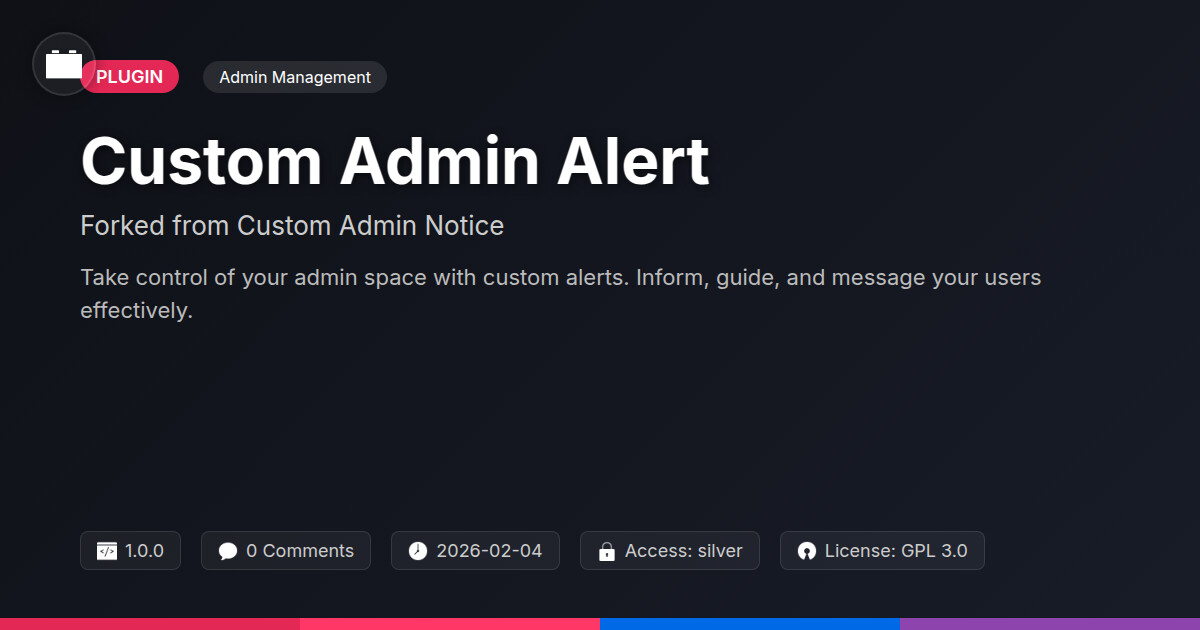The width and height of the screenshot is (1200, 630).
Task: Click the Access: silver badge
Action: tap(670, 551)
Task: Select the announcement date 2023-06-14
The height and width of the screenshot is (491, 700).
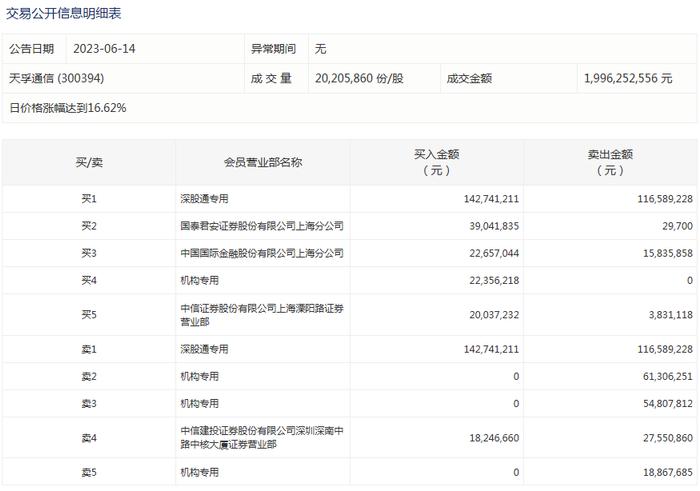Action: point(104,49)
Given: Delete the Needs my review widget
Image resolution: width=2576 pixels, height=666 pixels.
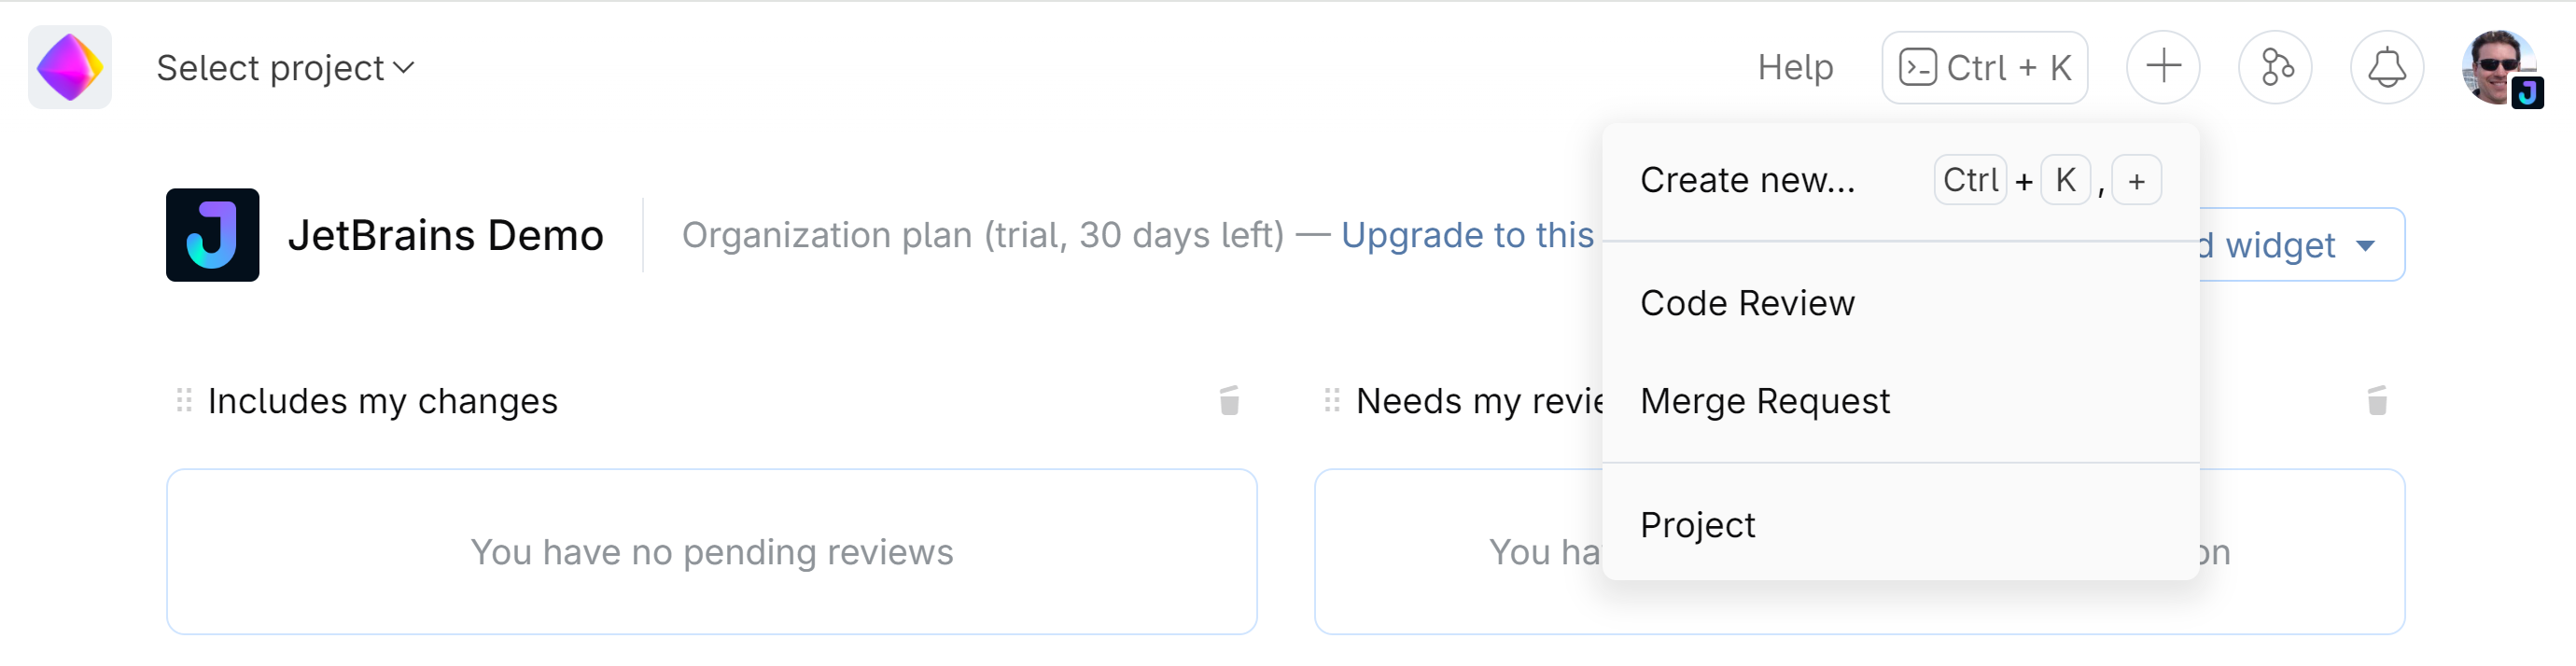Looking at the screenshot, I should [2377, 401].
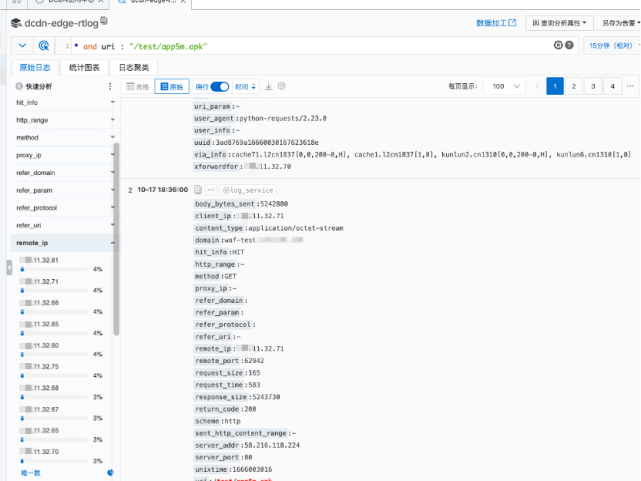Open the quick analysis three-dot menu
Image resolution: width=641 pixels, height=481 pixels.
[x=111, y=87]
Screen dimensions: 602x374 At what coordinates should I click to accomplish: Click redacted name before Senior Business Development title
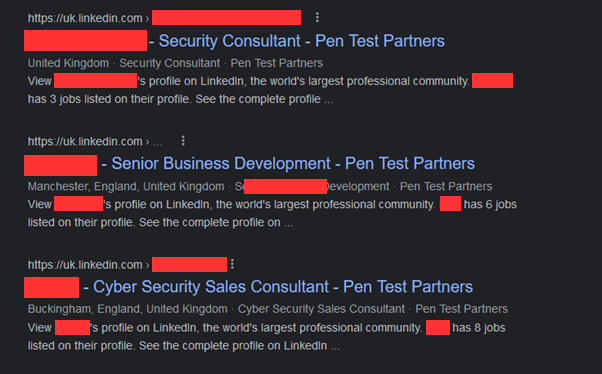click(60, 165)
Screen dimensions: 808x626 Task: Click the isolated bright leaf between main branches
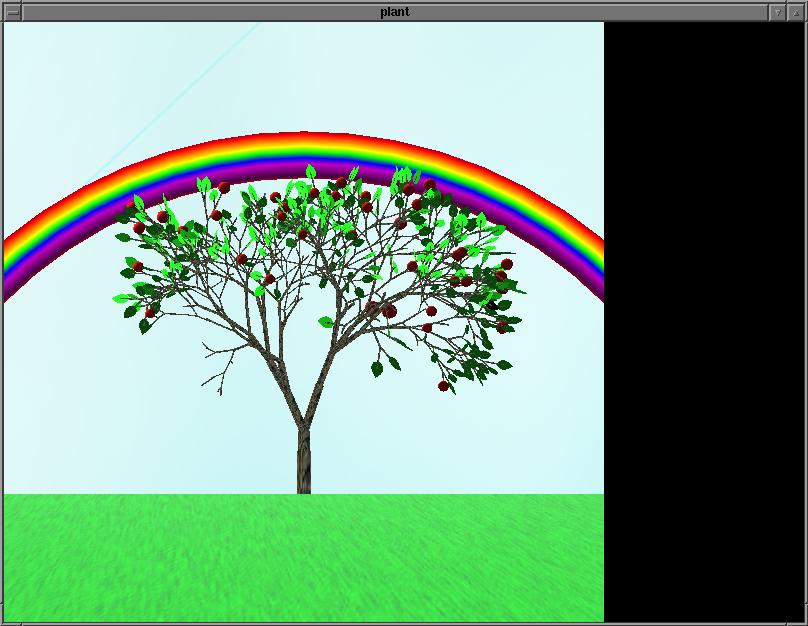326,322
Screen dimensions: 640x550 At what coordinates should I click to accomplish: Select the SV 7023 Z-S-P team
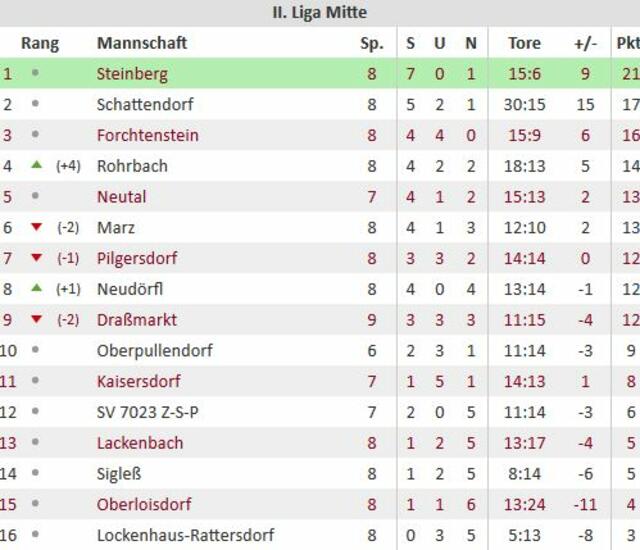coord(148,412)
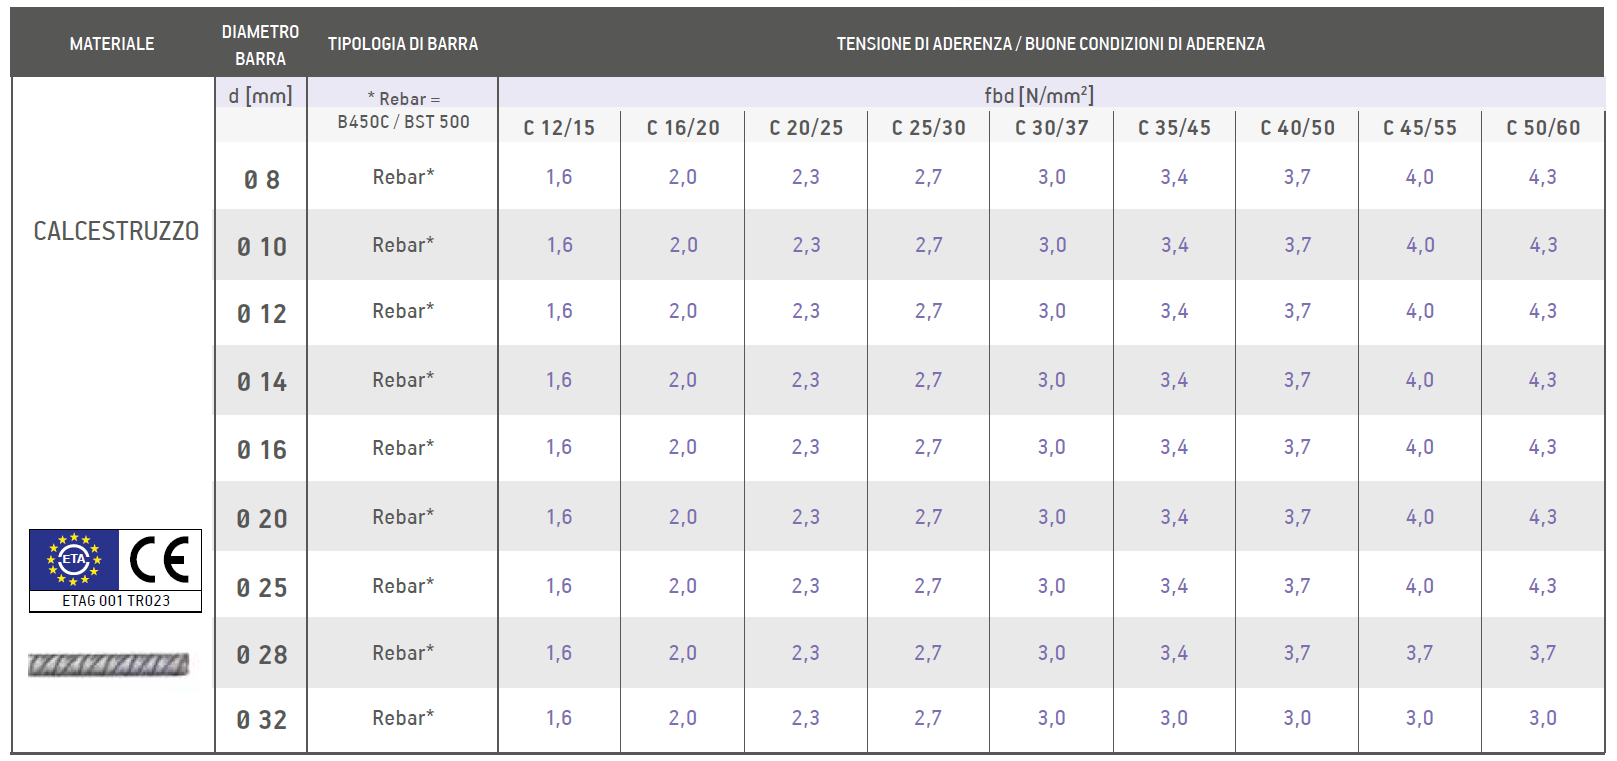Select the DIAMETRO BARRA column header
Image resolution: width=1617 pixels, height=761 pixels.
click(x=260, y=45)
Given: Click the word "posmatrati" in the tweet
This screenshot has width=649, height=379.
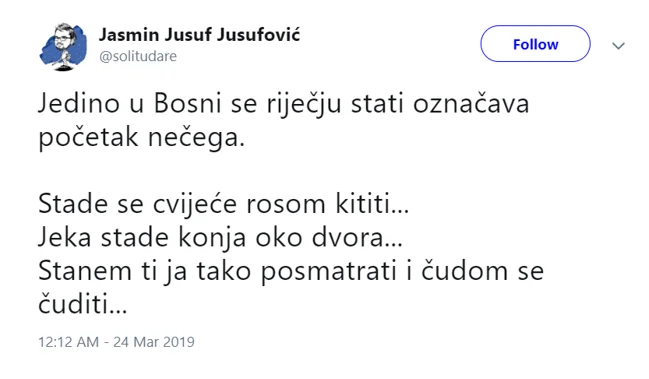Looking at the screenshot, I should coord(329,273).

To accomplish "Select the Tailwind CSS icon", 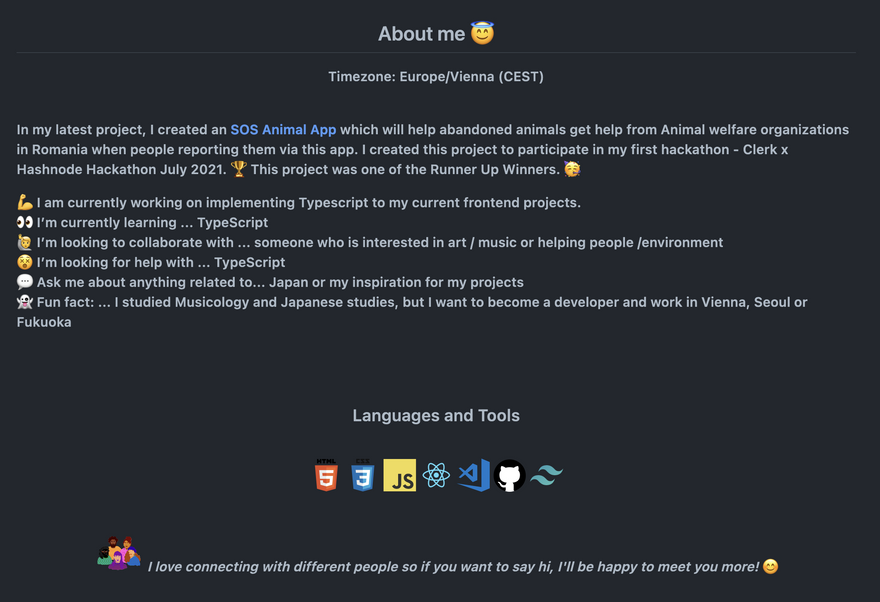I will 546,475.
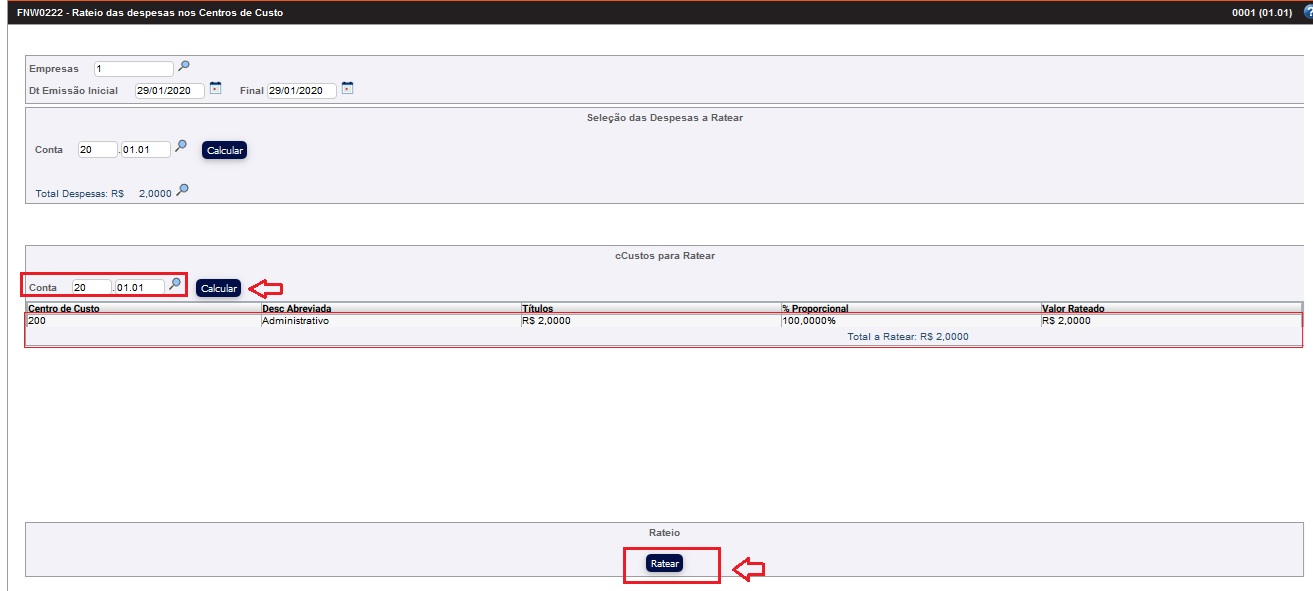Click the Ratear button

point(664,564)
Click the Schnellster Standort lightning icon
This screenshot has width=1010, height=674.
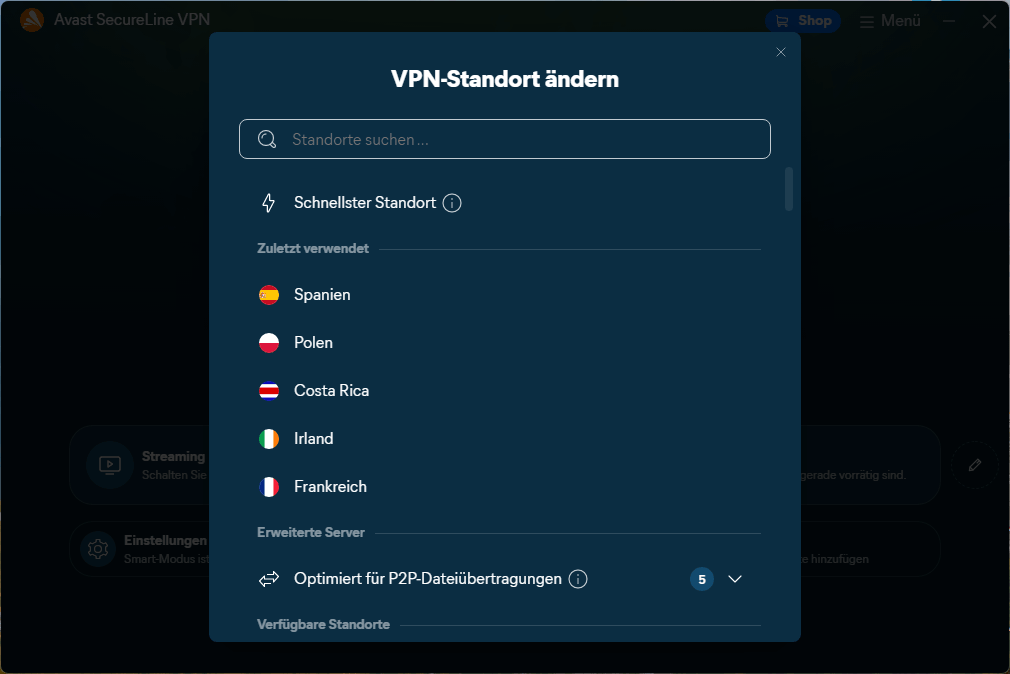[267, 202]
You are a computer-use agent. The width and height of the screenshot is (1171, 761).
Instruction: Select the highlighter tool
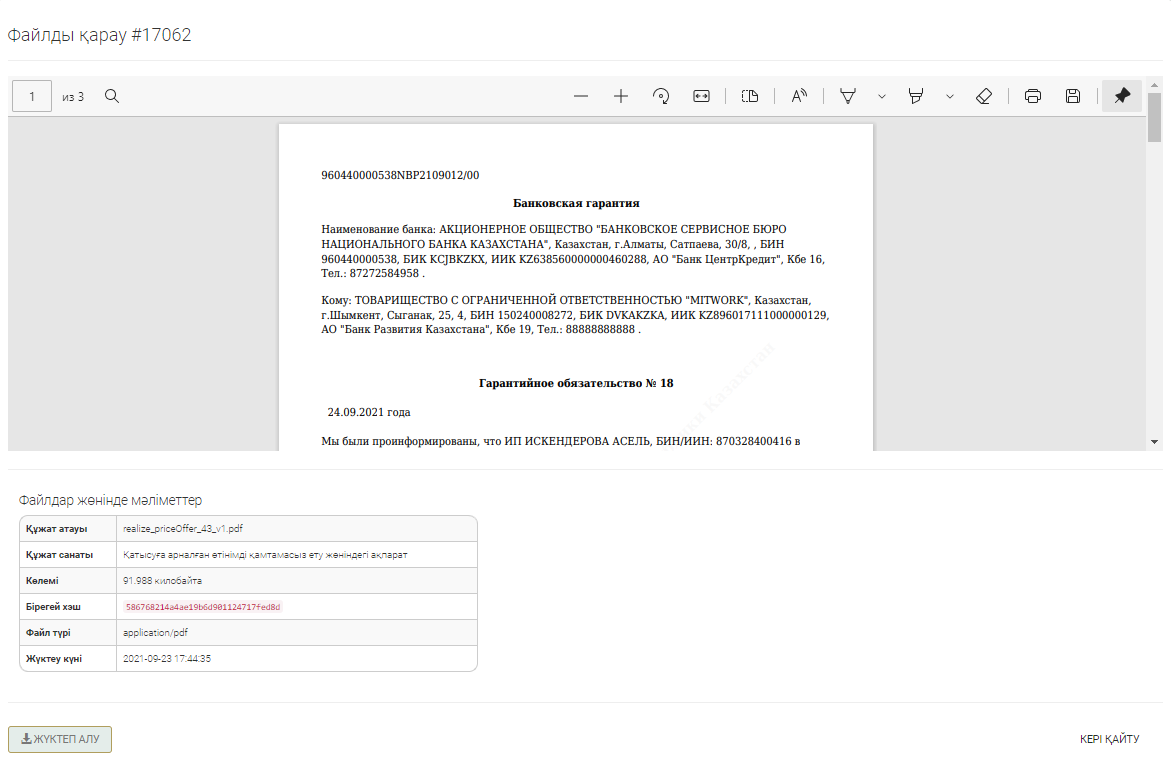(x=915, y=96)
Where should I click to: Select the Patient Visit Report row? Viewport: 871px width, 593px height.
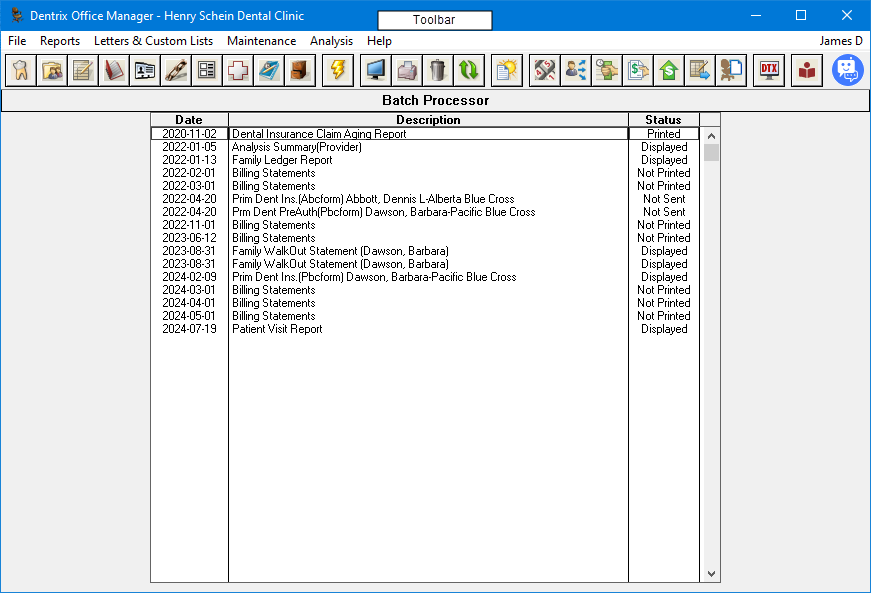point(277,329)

########

Exercise goal ▸ Starting at the line that holds "Click the Schnellster Standort lightning icon" and ending with the last of the items above, write those lines out again with "screenshot" swapped for "image" and nothing else changed. Leave the pictures out of your answer.

Exercise answer ▸
Click the Schnellster Standort lightning icon
This image has width=1010, height=674.
[267, 202]
You are a computer-use agent. The width and height of the image is (1171, 761).
Instruction: Select the highlighter tool
(x=915, y=96)
Where should I click to: Select the Patient Visit Report row? Viewport: 871px width, 593px height.
point(277,329)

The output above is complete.